[Start Entries shown]
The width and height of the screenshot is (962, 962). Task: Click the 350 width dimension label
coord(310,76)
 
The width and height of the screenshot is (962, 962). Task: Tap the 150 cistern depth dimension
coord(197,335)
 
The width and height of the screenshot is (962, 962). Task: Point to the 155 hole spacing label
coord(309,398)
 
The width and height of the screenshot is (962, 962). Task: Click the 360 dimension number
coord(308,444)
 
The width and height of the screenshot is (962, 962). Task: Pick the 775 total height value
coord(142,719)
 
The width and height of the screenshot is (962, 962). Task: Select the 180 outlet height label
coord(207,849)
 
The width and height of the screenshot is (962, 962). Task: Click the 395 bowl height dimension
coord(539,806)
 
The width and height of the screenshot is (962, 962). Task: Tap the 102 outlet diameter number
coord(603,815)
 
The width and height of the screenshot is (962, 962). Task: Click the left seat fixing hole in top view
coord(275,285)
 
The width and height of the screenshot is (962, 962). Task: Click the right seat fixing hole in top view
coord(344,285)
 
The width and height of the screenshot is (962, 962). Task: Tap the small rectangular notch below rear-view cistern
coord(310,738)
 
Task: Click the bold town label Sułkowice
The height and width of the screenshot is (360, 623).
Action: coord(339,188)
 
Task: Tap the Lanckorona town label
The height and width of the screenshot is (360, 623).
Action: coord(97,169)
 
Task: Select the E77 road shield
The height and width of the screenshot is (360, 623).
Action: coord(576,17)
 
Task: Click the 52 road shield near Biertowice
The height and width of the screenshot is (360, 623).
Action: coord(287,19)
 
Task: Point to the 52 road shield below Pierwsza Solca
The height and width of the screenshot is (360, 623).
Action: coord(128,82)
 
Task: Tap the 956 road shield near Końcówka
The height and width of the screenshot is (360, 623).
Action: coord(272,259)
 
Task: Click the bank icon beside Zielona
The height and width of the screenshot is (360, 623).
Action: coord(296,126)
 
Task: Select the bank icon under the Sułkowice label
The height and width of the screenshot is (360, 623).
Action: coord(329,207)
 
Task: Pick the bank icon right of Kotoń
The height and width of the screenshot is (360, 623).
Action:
[End Entries shown]
- [Written instruction]:
Quote the rows exactly, beginning at the line that contains "outlet height label" and stopping after the line that contains "coord(603,815)".

- [Output for this task]:
The width and height of the screenshot is (962, 962). Task: Select the 180 outlet height label
coord(207,849)
 
The width and height of the screenshot is (962, 962). Task: Click the 395 bowl height dimension
coord(539,806)
 
The width and height of the screenshot is (962, 962). Task: Tap the 102 outlet diameter number
coord(603,815)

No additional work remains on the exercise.